Highlights & Insights¶
- Diagnosis-driven design: The paper systematically identifies blind spots (random sub-table tests + attention decay) and maps each design choice to a specific finding.
- The "table prefix" trick: A simple input modification (prepending retrieved sub-tables) bypasses the hard problem of long-range dependency modeling in PRMs.
- Tools for Verification: Unlike traditional methods using tools for inference, using tools for the verifier (PRM) offloads error-prone calculations to deterministic execution.
- Reward Decomposition Theory: The additive property of decomposed rewards provides a principled explanation for why splitting table operations from reasoning works.
Limitations & Future Work¶
- Tool integration focuses on calculation and lookup; complex operations like multi-table joins or nested schemas are not fully explored.
- Data construction depends heavily on expert LRMs, limiting the quality ceiling and incurring high synthesis costs.
- Evaluation was primarily on DeepSeek-R1-Distill-Qwen-14B; generalizability across diverse model families requires further evidence.
- Theorem 4.1 provides intuition for a single natural policy gradient step; the gap between this and multi-step GRPO is a qualitative guide rather than a rigorous guarantee.
Related Work & Insights¶
- vs. General PRMs (Qwen2.5-Math / Skywork / GenPRM): These rely on uniform scoring which is insensitive to table-specific steps. TATTOO uses reward decomposition and tool-anchoring to supplement these gaps, allowing an 8B model to outperform 72B models.
- vs. Table-R1 series: Those focus on training the policy model for better reasoning via RL; TATTOO trains the verifier (PRM) to score any policy model at test-time.
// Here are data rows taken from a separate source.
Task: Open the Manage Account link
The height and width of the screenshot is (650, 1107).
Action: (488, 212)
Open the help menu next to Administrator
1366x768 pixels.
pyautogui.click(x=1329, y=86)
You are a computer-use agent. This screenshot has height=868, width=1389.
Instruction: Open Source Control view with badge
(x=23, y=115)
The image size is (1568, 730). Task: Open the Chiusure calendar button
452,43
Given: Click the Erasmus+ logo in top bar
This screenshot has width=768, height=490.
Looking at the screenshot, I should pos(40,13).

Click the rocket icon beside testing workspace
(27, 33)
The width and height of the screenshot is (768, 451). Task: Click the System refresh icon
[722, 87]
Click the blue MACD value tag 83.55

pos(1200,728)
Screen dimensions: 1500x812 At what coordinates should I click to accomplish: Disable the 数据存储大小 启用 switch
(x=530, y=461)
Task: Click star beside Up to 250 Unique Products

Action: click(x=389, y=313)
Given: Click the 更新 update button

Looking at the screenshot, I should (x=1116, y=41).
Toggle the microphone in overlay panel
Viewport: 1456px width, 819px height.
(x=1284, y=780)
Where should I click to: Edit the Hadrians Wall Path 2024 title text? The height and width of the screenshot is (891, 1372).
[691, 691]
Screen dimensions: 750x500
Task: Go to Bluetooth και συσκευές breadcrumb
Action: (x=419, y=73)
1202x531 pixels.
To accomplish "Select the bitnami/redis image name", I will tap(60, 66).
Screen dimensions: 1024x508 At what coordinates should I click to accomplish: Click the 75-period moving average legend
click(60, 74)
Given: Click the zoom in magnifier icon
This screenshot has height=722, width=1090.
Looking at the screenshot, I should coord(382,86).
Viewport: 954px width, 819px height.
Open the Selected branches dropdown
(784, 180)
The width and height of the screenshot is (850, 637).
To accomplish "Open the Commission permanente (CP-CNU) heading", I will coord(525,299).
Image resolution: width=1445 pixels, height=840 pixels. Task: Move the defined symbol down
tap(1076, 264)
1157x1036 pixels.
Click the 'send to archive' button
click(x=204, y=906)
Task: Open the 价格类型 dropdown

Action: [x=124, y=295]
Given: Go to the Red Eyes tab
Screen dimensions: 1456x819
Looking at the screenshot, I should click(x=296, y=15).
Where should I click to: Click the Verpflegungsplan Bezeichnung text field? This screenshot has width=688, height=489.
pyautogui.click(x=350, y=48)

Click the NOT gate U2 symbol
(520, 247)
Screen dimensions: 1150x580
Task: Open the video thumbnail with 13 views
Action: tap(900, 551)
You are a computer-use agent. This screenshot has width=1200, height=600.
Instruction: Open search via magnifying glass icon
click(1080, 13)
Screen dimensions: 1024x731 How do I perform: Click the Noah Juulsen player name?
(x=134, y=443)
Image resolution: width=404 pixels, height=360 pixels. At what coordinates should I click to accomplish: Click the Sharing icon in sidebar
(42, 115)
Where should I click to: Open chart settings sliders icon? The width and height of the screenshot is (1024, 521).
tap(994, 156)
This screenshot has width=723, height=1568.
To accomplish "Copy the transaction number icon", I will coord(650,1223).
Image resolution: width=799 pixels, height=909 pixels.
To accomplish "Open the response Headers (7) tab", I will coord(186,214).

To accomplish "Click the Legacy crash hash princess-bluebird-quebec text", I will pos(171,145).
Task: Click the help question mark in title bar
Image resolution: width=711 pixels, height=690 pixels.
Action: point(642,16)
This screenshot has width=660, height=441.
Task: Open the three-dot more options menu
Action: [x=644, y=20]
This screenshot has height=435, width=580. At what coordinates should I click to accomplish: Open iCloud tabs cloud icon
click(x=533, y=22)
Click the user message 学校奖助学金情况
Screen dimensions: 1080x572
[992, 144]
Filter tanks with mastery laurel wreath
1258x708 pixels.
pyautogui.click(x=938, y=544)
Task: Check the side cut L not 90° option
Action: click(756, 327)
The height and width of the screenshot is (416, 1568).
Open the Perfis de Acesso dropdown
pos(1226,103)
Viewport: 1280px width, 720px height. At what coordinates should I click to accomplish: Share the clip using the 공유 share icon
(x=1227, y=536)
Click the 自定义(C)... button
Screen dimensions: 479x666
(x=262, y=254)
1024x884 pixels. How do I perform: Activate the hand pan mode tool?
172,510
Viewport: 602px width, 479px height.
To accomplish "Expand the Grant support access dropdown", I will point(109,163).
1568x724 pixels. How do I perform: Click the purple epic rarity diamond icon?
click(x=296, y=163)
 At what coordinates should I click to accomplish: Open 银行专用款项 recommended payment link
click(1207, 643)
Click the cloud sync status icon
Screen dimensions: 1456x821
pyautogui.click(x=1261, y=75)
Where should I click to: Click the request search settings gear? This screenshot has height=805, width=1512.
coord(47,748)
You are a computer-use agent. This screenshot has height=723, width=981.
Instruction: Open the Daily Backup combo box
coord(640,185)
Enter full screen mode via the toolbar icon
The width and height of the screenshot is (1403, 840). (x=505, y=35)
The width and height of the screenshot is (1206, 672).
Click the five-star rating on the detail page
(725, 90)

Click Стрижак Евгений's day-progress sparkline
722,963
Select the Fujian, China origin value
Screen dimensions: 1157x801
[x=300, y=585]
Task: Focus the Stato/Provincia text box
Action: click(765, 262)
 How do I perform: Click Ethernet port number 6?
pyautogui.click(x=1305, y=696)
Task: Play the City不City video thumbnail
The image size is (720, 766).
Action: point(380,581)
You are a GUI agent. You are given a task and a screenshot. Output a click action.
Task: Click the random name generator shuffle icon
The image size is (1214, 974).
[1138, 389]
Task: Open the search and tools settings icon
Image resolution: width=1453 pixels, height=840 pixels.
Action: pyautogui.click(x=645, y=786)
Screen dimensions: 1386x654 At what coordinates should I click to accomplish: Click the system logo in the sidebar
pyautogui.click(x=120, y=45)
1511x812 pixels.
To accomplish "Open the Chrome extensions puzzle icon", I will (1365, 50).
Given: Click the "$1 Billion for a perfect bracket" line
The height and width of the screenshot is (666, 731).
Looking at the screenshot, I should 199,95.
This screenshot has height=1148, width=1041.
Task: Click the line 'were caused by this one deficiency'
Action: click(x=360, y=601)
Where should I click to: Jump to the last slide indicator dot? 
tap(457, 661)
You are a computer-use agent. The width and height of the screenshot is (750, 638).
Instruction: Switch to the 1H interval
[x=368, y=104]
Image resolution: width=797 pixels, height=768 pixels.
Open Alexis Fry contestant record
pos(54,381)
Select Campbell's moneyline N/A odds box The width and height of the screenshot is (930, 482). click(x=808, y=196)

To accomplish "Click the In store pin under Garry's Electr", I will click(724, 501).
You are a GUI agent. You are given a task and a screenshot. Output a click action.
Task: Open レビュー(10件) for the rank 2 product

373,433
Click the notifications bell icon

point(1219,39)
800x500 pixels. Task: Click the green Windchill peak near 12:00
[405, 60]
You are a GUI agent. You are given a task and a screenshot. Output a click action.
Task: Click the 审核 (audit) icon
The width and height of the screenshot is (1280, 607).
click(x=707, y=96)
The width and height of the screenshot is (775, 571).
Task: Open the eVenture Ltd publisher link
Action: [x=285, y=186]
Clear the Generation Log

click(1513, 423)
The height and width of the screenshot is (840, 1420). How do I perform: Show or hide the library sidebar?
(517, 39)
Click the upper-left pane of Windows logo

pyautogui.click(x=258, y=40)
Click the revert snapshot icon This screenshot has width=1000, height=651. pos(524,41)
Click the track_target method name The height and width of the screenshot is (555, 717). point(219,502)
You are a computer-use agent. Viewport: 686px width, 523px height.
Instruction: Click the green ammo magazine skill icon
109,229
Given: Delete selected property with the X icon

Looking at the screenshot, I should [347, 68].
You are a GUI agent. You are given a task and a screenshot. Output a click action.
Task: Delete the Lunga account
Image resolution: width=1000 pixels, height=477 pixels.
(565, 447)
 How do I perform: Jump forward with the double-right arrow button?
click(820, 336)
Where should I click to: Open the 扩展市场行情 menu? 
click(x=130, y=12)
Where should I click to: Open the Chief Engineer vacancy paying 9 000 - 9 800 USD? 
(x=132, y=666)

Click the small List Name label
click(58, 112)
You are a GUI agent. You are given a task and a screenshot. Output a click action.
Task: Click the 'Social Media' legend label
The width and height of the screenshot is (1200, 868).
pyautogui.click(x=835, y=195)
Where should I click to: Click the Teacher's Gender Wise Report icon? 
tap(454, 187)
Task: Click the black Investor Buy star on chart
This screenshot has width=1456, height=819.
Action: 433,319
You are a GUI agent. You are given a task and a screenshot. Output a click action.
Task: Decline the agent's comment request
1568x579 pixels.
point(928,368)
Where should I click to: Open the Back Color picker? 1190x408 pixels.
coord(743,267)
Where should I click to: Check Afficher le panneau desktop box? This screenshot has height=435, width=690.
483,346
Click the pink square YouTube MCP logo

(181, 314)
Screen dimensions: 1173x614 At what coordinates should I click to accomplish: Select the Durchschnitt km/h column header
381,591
- vs. Generative PRMs (ThinkPRM / GenPRM): While they output rationales, they stop at SFT. TATTOO adds an RL reward shaping phase to align verification with tool use.
Rating¶
- Novelty: ⭐⭐⭐⭐ Systematically applies "reward decomposition + tool-anchored verification" to tabular PRMs.
- Experimental Thoroughness: ⭐⭐⭐⭐ Covers 5 benchmarks and 3 TTS strategies; however, more policy models would be ideal.
- Writing Quality: ⭐⭐⭐⭐⭐ Excellent logical flow from diagnosis to motivation to method.
- Value: ⭐⭐⭐⭐ Highly practical for tabular test-time scaling, achieving a significant "small model beats large model" effect.